Keep in mind that I am only an egg, and I am putting my intuition and experience with similar languages to mind. Perl6 might be doing things differently than I expect.
On 11/22/06, Anatoly Vorobey <[EMAIL PROTECTED]> wrote:
To add some more confusion to what Yuval wrote: In general, it doesn't seem to be very clear how inner (lexically) subs see their enclosing lexical environments. Possibly I'm simply very confused, in which case un-confusing me would be much appreciated. Here're some code snippets. { my $x = something(); if $x==1 { ...code... } } In this case, when the inner block is entered from the outer as part of execution, it's pretty clear how the inner block can see $x. There can be many separate pads (local lexical environments) for the outer block (for instance, if the outer block's a sub that recursed on itself) with different values of $x, but only one of them was current just now before we entered the inner block, and we can definitely arrange that it be found as the inner block's ::OUTER.
My experience with other statically typed by extremely flexable languages is that the pads tend to be arranged in (possibly interconnected) linked lists. In this example, I see potentially three pads linked by the time ...code... is called: One containing the local variables defined in ...code..., one containing the visibly defined $x, and one visible outside that scope. A reference to $x in ...code... will traverse the linked list until it finds an $x, presumably finding the one defined in the sample code.
With a closure, that works fine, too: { my $x = something(); return { $x++; } } As the inner block is cloned, the right pad for the outer block is at hand, and $x can be copied from it (as a reference) to the snapshot being built for the inner block.
Er, that's not how I see it. When {$x++;} is evaluated as a closure, it is for all intents and purposes a function, with its own linked-list of pads. The head pad in the list contains nothing, and the next pad (the outer pad belonging to the function) contains $x. Since the head pad survives the call, and it has a reference on the outer pad containing $x, that outer pad survives as well. However, since nothing else points to it, the value of that particular $x is only visible to invokers of the closure returned.

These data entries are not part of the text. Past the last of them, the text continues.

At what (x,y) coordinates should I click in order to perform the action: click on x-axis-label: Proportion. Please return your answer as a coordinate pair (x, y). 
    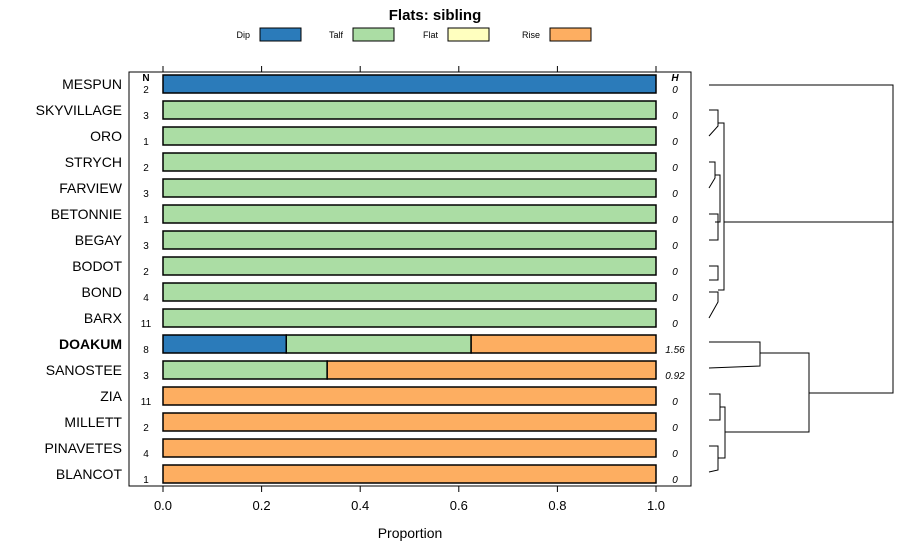
    Looking at the image, I should click on (410, 533).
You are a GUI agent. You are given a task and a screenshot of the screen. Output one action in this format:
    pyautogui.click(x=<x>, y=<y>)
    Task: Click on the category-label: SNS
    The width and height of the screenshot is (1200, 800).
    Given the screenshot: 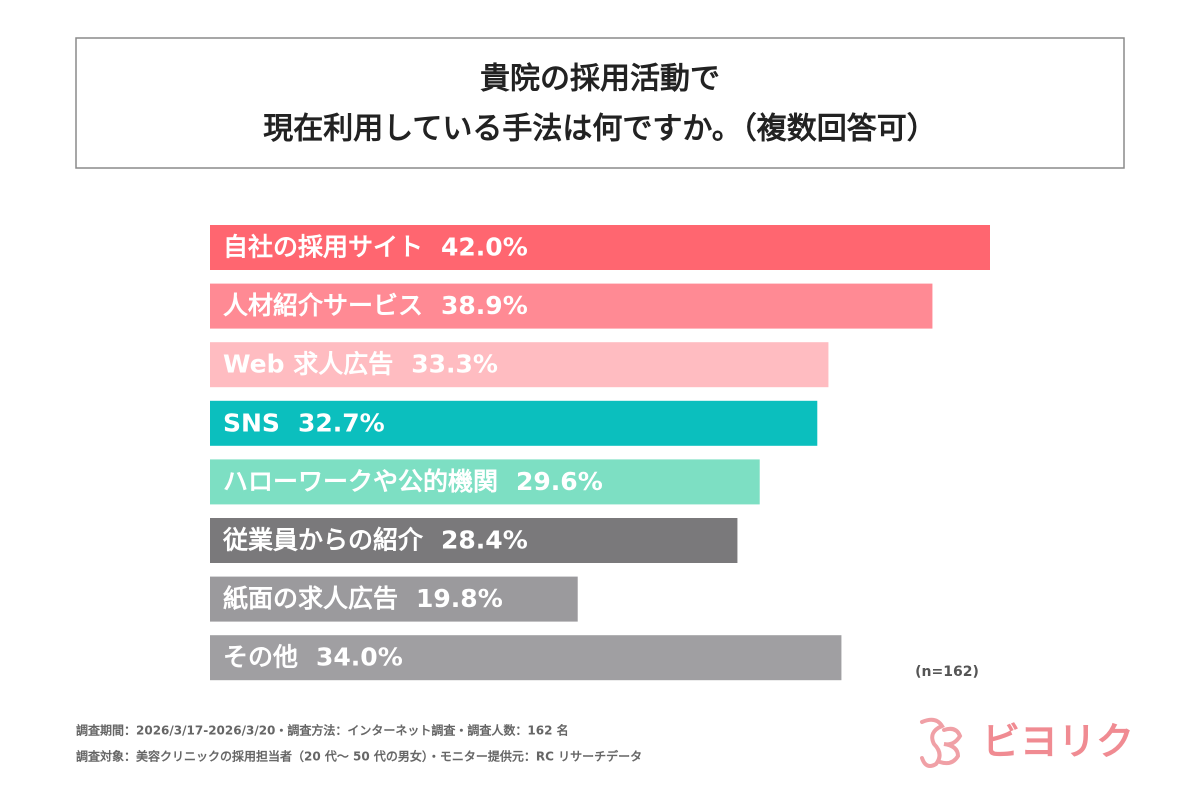 What is the action you would take?
    pyautogui.click(x=252, y=422)
    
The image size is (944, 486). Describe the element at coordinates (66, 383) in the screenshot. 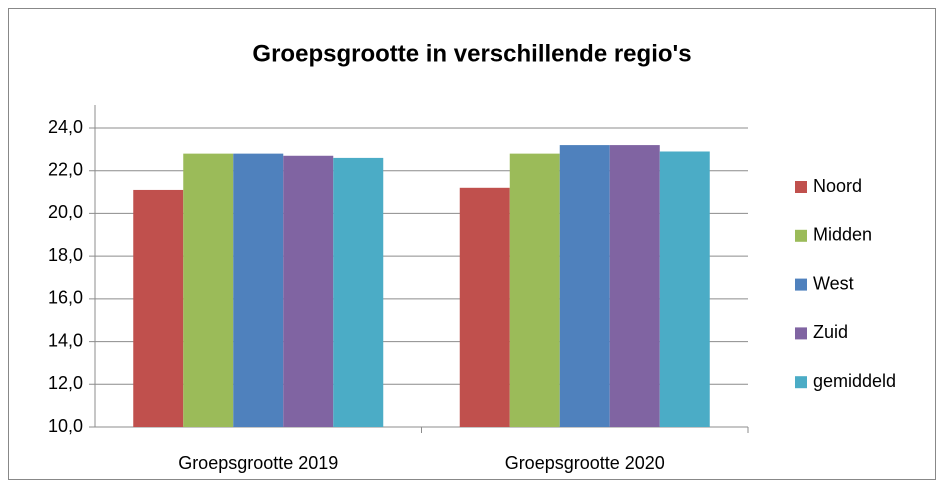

But what about inner named subs? { my $x = something(); sub foo { $x; } } &foo is visible outside the outer block because it's a package variable. Presumably at compile time the block of foo was compiled to a Code object, and &foo in the current package now points to that Code object (or actually the Routine object storing the Code object inside it, but the difference doesn't seem to be relevant here?). All this happens before runtime starts. Now we call foo() from somewhere far away. What's it going to see as $x? Certainly not anything meaningful, because the assignment to $x might not even have run by now (if it's a part of a sub that was never called), or it may have been run in many versions.
If I understand things, the sub foo {$x;} is not actually compiled into a callable function until run time. At which time, a pad containing $x exists, which can be referenced by sub when converting {$x;} into a Code object bound to the package variable foo. My suspicion, without testing, is either (a) sub foo {$x;} in that context doesn't actually define a package variable; (b) running that block twice will redefine the package variable foo to the new defintion (i.e., the new pad list); or (c) the redefinition will give an error for redefining a function.

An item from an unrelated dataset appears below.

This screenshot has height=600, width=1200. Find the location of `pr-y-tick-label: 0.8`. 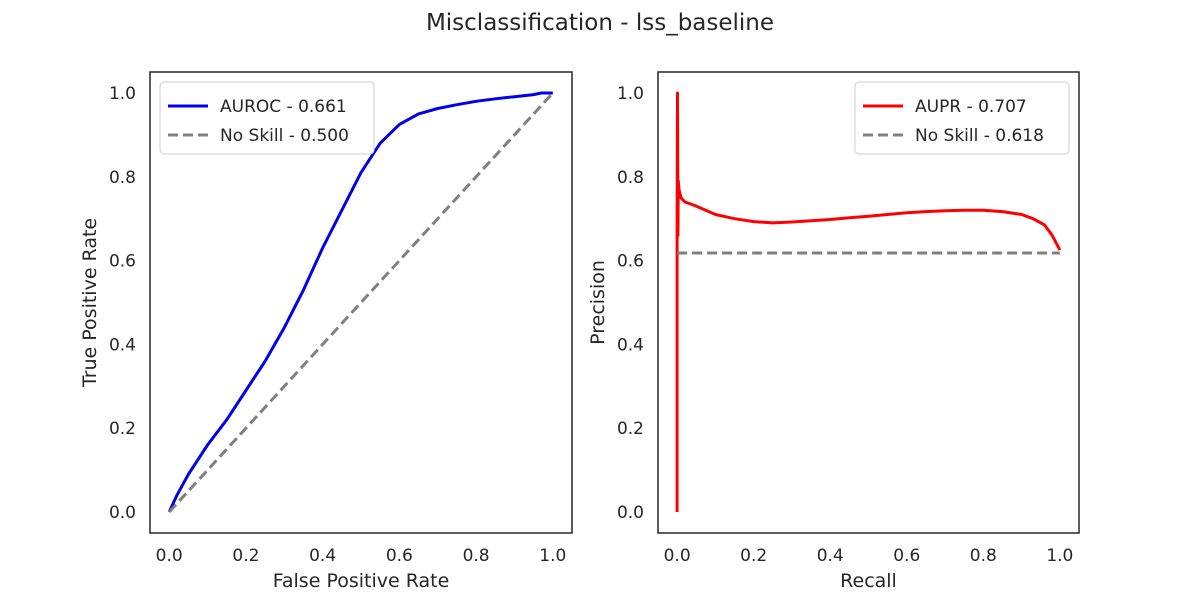

pr-y-tick-label: 0.8 is located at coordinates (630, 178).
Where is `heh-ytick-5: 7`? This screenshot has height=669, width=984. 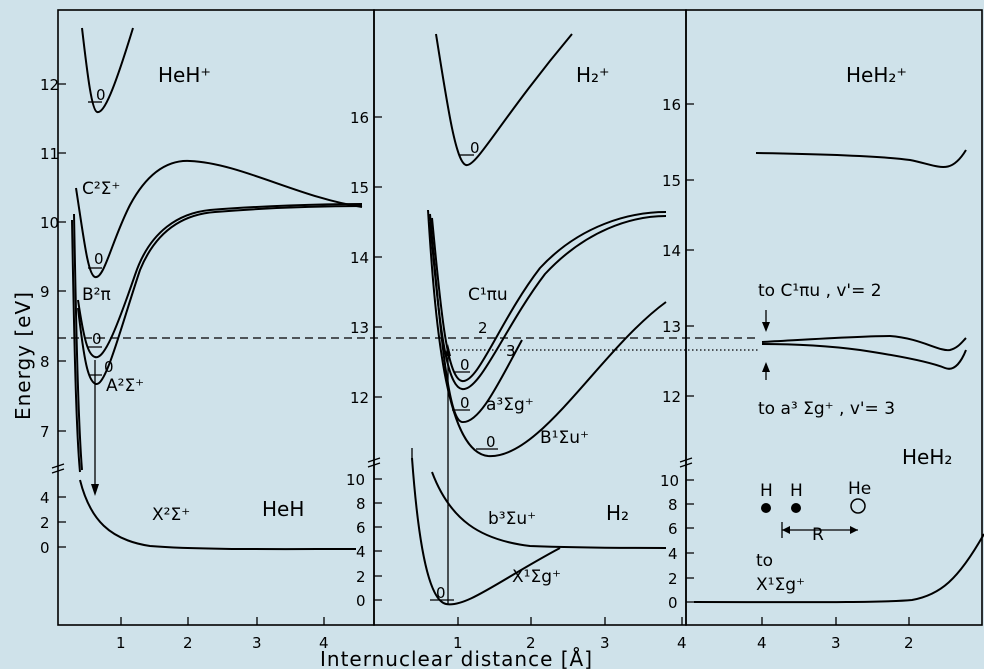
heh-ytick-5: 7 is located at coordinates (45, 432).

So it seems safe to say that foo() should see undef here as the value of $x (perhaps because its idea of ::OUTER is really the compile-time version of the outer pad). Now how about this:
I disagree. foo should either be undefined (because the sub foo {$x;} hasn't been run yet) or foo() should have the value of something(), since it is pointing to an $x that was given that value.

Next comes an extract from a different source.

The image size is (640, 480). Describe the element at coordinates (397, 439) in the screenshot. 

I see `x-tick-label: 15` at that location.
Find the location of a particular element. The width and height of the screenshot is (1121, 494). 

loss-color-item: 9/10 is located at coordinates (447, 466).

{ my $x = something(); sub foo { $x; } foo(); } Presumably in this case we do want foo() to see the right $x, current at the time. How can it find that pad as its ::OUTER? More importantly, if in the example when foo() is called from far away it sees $x as undef, how can the following work at all (I'm assuming it should work)? At package-level: my $x = 1; sub foo { $x; } Now we call foo() from a different package and we expect it to see $x==1. But how is the situation different?
It's the scope. The basic scoping rule I expect, regardless of actual implementation, for a lexically scoped language, is that a variable should refer to the closest lexically scoped variable declaration of that name. In all these cases so far, that would be to the $x declared in the lexical scope the definition of foo is in. I would expect that this would work: my $x = 0; sub foo { ++$x; } sub bar { my $x = 0; return {++$x;} } sub baz { my $x = 0; sub quux { ++$x; } } print foo(); # 1 print foo(); # 2 print bar()(); # 1 print bar()(); # 1 quuux = bar(); print quuux(); # 1 print quuux(); # 2 baz(); print quux(); # 1 print quux(); # 2 I figure one of us is wrong, and we've stated exactly what we think should happen, so either way, someone will correct one of us.